Norden made more money out of dry cargo than tankers during the third quarter but will begin to adapt its plans as the tanker sector strengthens and macroeconomic conditions remain volatile.

Chief executive Jan Rindbo told TradeWinds that the success is a testament to the Danish firm’s trading-focused strategy.

“Given that we have a lot of profitable dry cargo cover, and we had this short position where we had more cargo than ships, we’ve earned more money on dry cargo than tankers in the third quarter. But clearly, tanker markets are very strong,” he said.

Norden has just declared another quarterly dividend of DKK 30 ($4.03) per share and has launched a new plan to buy back up to $50m of its securities by February.

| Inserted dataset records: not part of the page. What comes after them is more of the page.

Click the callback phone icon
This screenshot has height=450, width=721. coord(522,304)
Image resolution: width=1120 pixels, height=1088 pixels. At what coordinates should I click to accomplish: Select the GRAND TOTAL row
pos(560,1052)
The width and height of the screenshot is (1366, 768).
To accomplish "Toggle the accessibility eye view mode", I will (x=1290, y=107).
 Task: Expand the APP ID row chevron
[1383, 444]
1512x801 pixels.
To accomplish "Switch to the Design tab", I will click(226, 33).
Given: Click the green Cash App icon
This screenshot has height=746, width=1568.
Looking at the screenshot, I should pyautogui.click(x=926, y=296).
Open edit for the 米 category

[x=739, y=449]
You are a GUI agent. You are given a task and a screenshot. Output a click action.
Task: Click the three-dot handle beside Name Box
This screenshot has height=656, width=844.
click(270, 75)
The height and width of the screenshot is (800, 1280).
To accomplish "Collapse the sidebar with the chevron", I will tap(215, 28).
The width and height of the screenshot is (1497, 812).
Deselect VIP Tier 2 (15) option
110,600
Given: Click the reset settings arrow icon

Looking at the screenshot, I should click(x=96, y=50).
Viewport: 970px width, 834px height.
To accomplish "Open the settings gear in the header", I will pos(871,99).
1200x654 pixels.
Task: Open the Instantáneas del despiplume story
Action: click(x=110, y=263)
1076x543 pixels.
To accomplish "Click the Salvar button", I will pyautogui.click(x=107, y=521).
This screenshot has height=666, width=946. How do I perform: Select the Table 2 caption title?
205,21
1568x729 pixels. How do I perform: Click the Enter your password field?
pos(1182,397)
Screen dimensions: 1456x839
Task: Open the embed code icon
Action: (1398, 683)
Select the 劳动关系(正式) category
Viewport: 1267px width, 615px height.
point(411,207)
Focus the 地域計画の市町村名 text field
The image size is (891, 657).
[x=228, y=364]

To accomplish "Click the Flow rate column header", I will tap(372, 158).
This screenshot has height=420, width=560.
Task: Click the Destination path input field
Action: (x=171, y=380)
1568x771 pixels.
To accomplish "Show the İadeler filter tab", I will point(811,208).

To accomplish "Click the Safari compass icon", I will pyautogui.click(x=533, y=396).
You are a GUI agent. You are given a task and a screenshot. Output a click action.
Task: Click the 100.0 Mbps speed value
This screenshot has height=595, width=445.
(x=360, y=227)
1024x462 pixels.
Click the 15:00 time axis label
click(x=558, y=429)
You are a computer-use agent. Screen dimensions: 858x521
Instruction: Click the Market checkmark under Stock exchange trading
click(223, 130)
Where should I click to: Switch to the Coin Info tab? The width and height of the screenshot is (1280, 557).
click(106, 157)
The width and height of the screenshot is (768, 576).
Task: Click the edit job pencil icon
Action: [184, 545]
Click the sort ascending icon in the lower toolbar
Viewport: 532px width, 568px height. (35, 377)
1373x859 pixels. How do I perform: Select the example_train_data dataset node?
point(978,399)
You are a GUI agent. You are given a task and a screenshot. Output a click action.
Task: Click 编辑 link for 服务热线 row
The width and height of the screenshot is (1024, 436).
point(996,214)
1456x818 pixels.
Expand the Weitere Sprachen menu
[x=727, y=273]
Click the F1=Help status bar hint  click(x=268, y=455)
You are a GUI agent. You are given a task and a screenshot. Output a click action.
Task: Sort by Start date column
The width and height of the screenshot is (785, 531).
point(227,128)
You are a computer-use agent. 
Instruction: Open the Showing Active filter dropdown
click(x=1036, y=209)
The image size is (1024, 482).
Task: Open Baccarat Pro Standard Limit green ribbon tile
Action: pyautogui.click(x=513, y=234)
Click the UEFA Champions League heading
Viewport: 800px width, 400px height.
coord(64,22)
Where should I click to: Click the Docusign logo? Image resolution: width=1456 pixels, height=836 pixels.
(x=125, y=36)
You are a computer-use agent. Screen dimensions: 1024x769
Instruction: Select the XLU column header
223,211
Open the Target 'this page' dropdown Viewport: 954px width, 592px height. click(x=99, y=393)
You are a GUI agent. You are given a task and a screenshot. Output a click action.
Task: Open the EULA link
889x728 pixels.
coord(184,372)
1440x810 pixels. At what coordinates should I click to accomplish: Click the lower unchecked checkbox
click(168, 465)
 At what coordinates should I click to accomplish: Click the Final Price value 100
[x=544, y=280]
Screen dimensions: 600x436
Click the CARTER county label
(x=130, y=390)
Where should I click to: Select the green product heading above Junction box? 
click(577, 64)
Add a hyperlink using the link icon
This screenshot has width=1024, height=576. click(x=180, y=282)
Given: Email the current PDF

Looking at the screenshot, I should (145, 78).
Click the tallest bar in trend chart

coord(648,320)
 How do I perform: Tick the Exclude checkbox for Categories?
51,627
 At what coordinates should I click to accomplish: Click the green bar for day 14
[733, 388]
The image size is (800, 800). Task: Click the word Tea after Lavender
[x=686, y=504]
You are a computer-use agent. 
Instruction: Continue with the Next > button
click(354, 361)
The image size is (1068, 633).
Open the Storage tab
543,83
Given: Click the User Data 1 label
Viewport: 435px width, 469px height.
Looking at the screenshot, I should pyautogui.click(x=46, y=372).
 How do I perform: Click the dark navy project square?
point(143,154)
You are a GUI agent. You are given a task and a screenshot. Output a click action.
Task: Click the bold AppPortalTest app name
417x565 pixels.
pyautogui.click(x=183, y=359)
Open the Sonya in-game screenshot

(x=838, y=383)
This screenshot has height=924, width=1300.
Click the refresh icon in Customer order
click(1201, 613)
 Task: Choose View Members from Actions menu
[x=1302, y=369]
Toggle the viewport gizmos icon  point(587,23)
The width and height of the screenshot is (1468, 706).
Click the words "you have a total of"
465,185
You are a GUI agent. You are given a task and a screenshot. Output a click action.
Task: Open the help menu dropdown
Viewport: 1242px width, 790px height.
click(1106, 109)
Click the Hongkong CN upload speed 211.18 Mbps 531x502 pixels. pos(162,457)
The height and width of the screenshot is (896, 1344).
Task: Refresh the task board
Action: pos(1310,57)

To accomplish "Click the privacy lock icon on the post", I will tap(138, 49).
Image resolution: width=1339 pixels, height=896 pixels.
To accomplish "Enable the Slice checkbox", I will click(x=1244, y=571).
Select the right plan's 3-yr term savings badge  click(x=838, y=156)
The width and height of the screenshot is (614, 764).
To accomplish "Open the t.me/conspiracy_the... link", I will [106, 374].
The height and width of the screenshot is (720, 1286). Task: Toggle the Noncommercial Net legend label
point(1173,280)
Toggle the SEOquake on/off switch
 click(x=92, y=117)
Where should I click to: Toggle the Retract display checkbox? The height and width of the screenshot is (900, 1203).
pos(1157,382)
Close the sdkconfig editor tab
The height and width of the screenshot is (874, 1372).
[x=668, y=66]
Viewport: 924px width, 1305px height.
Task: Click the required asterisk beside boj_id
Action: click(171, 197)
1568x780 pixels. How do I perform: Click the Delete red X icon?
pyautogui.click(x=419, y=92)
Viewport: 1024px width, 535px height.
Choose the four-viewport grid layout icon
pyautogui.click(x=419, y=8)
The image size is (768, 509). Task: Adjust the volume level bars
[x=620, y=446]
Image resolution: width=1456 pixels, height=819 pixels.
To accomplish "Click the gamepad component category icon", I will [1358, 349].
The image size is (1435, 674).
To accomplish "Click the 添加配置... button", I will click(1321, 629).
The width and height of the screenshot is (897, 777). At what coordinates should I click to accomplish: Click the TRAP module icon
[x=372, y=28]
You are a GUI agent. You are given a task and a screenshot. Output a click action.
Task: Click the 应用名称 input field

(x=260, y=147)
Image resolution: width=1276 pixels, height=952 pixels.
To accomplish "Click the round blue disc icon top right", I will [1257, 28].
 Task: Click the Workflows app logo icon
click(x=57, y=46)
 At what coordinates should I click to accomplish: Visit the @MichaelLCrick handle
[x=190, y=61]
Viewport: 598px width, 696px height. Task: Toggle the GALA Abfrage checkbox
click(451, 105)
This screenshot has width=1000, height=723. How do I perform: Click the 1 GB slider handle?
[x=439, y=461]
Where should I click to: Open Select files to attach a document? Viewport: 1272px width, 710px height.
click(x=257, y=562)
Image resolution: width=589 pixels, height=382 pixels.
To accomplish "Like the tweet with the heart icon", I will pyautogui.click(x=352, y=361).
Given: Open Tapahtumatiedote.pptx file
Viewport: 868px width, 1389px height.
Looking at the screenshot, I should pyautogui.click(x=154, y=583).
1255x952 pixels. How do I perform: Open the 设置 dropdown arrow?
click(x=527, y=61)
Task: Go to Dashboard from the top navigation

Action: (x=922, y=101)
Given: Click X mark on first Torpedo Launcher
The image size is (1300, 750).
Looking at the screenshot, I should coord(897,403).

“We already have this dividend policy of paying out a minimum 50% of our profit and, rather than waiting until our AGM next year, we thought we might as well pay out a dividend now, as we did in August,” Rindbo said.

Norden owns only about 5% of its fleet, which comprises handysize and MR product tankers and bulkers up to panamax in size. This means less capital expenditure and more available cash to return to investors.

“Just this year — including this dividend that we will pay out later in November — we’ve paid out $300m in dividends,” Rindbo said. “And then we have the share buybacks that come on top of that, where we have paid out — including the one that we are initiating now — $135m.”

This year has been volatile but, according to Rindbo, oil is the key thing to watch going forward.

“One of the things that is certainly on our radar is that we are looking into a weaker global economy — this is also one of the drivers behind a lower dry cargo market. And that will also hit oil demand,” he said.

“Another concern in the oil markets could be the oil production — Opec has cut production. There’s also, I guess, a risk that once Europe stops importing oil from Russia, then Russian oil production will not find a market and therefore they will have to reduce also their exports.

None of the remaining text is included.